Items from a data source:
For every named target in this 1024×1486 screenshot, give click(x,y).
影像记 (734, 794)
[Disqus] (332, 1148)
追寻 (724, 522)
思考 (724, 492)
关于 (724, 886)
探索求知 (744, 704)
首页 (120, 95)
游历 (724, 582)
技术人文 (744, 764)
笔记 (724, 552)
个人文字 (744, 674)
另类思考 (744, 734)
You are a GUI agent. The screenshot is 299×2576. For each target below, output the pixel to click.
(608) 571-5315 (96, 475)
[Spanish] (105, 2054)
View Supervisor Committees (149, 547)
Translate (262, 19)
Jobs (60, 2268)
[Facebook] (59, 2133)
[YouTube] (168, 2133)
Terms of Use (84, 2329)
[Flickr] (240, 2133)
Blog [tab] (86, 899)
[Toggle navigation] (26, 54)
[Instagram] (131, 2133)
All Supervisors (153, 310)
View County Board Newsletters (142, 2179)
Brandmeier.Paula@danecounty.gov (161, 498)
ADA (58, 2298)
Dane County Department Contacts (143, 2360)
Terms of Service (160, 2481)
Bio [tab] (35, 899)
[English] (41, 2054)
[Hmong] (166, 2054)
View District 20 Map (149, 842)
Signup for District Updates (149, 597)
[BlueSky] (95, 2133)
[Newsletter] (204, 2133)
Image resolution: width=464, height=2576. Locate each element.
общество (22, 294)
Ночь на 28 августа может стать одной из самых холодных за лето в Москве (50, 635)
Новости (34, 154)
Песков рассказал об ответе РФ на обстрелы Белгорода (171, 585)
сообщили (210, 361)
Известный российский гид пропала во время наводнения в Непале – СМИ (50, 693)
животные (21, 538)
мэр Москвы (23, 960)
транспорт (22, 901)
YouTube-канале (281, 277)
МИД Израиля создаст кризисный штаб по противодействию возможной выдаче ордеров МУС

▶ _PROBLEM DETAILS_
Output the data above without altering a line.

▶ _FINISHED TASK_
For every named target in this 1024×1486 screenshot, give click(x,y).
影像记 (734, 794)
[Disqus] (332, 1148)
追寻 (724, 522)
思考 (724, 492)
关于 (724, 886)
探索求知 (744, 704)
首页 (120, 95)
游历 (724, 582)
技术人文 (744, 764)
笔记 (724, 552)
个人文字 (744, 674)
另类思考 (744, 734)
You are a GUI agent. The screenshot is 299×2576. For each target below, output the pixel to click.
(608) 571-5315 (96, 475)
[Spanish] (105, 2054)
View Supervisor Committees (149, 547)
Translate (262, 19)
Jobs (60, 2268)
[Facebook] (59, 2133)
[YouTube] (168, 2133)
Terms of Use (84, 2329)
[Flickr] (240, 2133)
Blog [tab] (86, 899)
[Toggle navigation] (26, 54)
[Instagram] (131, 2133)
All Supervisors (153, 310)
View County Board Newsletters (142, 2179)
Brandmeier.Paula@danecounty.gov (161, 498)
ADA (58, 2298)
Dane County Department Contacts (143, 2360)
Terms of Service (160, 2481)
Bio [tab] (35, 899)
[English] (41, 2054)
[Hmong] (166, 2054)
View District 20 Map (149, 842)
Signup for District Updates (149, 597)
[BlueSky] (95, 2133)
[Newsletter] (204, 2133)
Image resolution: width=464, height=2576. Locate each element.
общество (22, 294)
Ночь на 28 августа может стать одной из самых холодных за лето в Москве (50, 635)
Новости (34, 154)
Песков рассказал об ответе РФ на обстрелы Белгорода (171, 585)
сообщили (210, 361)
Известный российский гид пропала во время наводнения в Непале – СМИ (50, 693)
животные (21, 538)
мэр Москвы (23, 960)
транспорт (22, 901)
YouTube-канале (281, 277)
МИД Израиля создаст кризисный штаб по противодействию возможной выдаче ордеров МУС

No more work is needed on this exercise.